Pour alimenter le dossier d’accusation, les experts entendus étaient Pascale Pradat-Diehl (chef du service de médecine physique et réadaptation à l’hôpital de la Pitié Salpêtrière) et Jean-Yves Barreyre (sociologue et directeur scientifique de cette recherche-action).

La première intervention à la barre, celle du professeur Pascale Pradat-Diehl, a permis d’éclairer les enjeux médicaux liés à ce type de lésion. Les cérébro-lésés vieillissent plus précocement. Les signes de ce vieillissement sont multiples : une fatigue totale, de la lassitude permanente, des troubles du comportement, des conduites addictives, des effets secondaires dus aux traitements psychotropes et une dégradation physique importante, soudaine. Les personnes cérébro-lésées « mobilisent au maximum leurs capacités jusqu’à l’épuisement » et les aggravations secondaires surviennent au bout de dix ans de lésion cérébrale acquise. Elles sont aussi dans « l’incapacité à penser le futur », car il leur est « déjà difficile de gérer le présent ». Elles doivent faire face à cette double équation : accepter que l’être qu’elles étaient avant ne soit plus là et que l’être qu’elles vont devenir soit différent de celui qu’elles imaginaient.
S’agissant du suivi médical, une partie des médecins manquent de formation : ils ne sont ni sensibilisés ni spécialisés dans le traumatisme crânien. Ce déficit entraîne un nomadisme médical chez les patients et des orientations inadaptées, par exemple vers un long séjour gériatrique.

En tant qu’expert sociologue, Jean-Yves Barreyre a souligné que la recherche avait mis en exergue une souffrance et un épuisement des proches. Ainsi, l’arrivée d’une lésion cérébrale acquise est une « déflagration pour tous ». De fait, les aidants familiaux sont usés par un combat permanent et sont souvent trop seuls.
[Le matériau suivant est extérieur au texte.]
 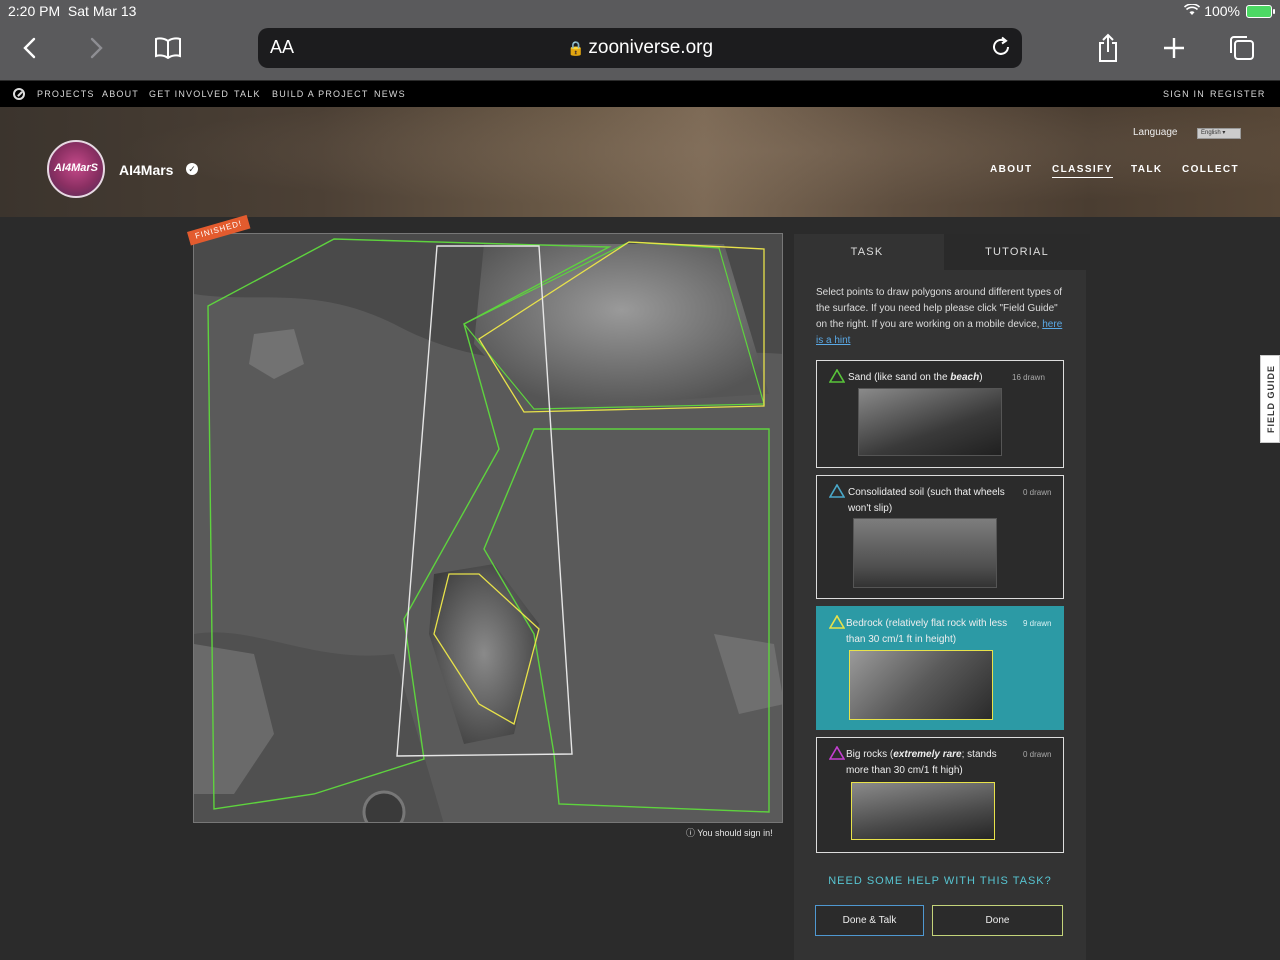 I want to click on project-nav-about: ABOUT, so click(x=1012, y=170).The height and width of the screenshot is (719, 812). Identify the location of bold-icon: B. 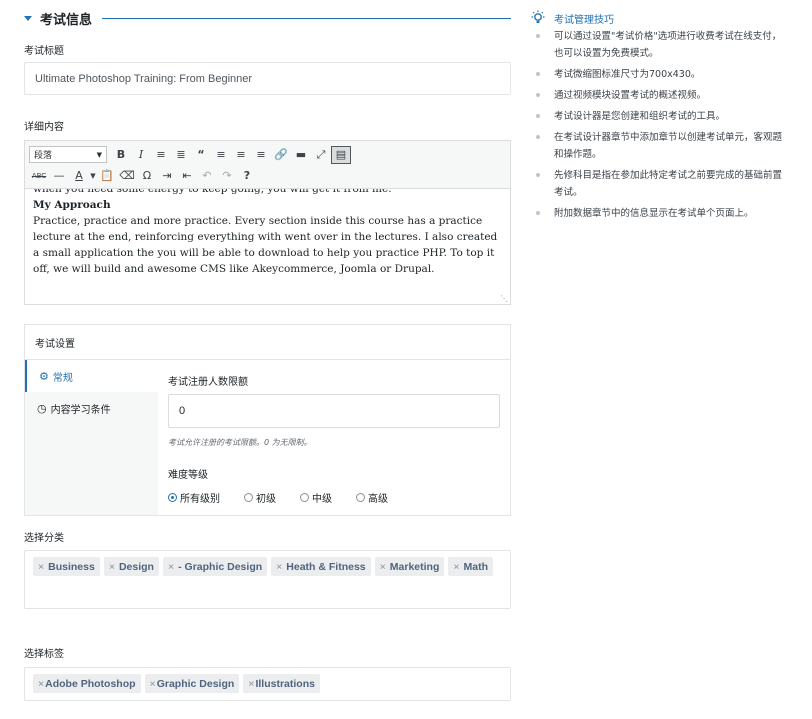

Sur le banc des parties civiles, Jean Ruch (président de l’AFTC Alsace) et Jean-François Philouze (délégué général de l’AFTC Ile-de-France Paris) ont souligné la nécessité de savoir « repérer les signes du vieillissement et de l’usure situationnelle ». Pour eux, il faut construire avec les aidants des espaces de transition, ouvrir des accueils de jour dans les EPHAD et mettre en place des logements accompagnés, pour un environnement proche et sécurisant. L’univers du travail doit aussi être exploré. En effet, la lésion cérébrale acquise engendre des difficultés au travail en raison des troubles du comportement et de la mémoire, du manque de régularité, de la fatigabilité, du besoin d’aide continue et surtout de l’illusion sur les capacités résiduelles, de la personne cérébro-lésée. Dans le box des accusés, la lésion cérébrale acquise a réagi avec véhémence pour ne pas être accusée de tous les maux. Elle soulignera, afin de clôturer les débats, qu’il faut « adapter le travail au travailleur handicapé et non l’inverse ».

Cette mise en scène a permis de rappeler, dans un haut lieu de la république, que le traumatisme crânien, ce handicap invisible, « grève l’avenir des victimes et de leur famille ». Après avoir assisté à cet événement, je suis encore plus convaincue qu’il est primordial pour l’avocat de victimes cérébro-lésées d’évoquer le vieillissement prématuré de ces victimes, dans le processus d’indemnisation.